What the book teaches you, with the actual oopses

A thread in Ruby is what you'd expect from any language. An execution path with its own stack, sharing memory with the other threads in the same process. You start one with Thread.new { ... }, you wait for it to finish with thread.join, you read its return value with thread.value. The job of a thread is to let your program do more than one thing at once. Handle two web requests in parallel. Fetch two URLs concurrently. Run a background task while the main thread does something else.

The reason people get hurt by Ruby threads in particular is the GVL. Officially the Global VM Lock, sometimes still called the GIL after the Python lineage. It's a single mutex inside the Ruby VM that any thread has to hold to run Ruby code. One process, one lock, only one thread holding it at a time. The other threads aren't dead, they're just waiting their turn.

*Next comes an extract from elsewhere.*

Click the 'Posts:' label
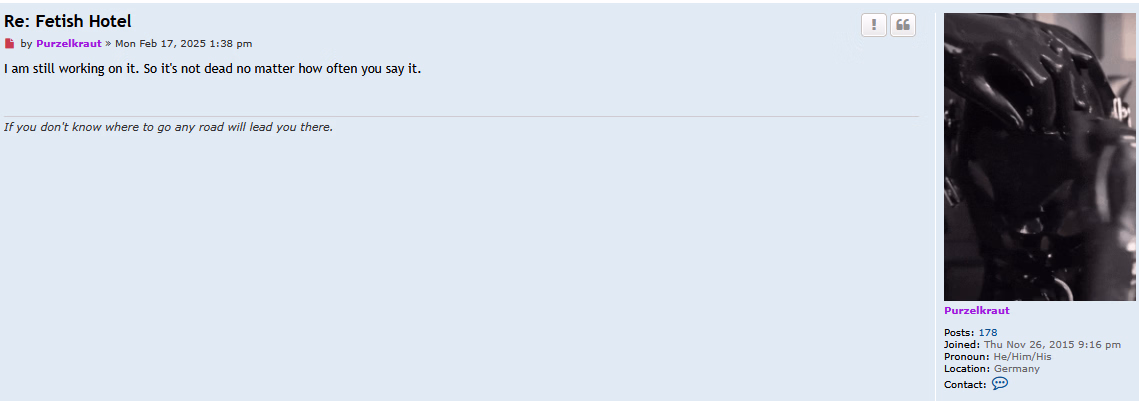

The first thing the GVL gives you is the thing people assume threads always give you: concurrency. The scheduler switches between threads, so a long-running thread doesn't freeze the rest. The second thing is what trips people up: the GVL takes away parallelism inside a single process. Two threads can't both be running Ruby code at the same wall-clock instant. They can interleave. They cannot literally co-execute.

The trick that makes multi-threaded Ruby servers work at all is that the GVL releases on blocking I/O. When a thread calls Net::HTTP.get or hits a slow database query or reads from a socket, the VM hands the lock to whoever is waiting and lets the original thread sleep until the OS wakes it back up. So a Puma worker with five threads can hold five slow database queries open in parallel, even though none of those threads is executing Ruby. The Ruby part is sequential. The I/O part is parallel.

This is why you'll hear people say "MRI gives you concurrency, JRuby gives you parallelism." JRuby and TruffleRuby don't have a GVL, so threads in those Rubies run actually-in-parallel on multiple cores. For CPU-bound work, that's a real difference. For I/O-bound work, MRI threads and JRuby threads behave nearly identically.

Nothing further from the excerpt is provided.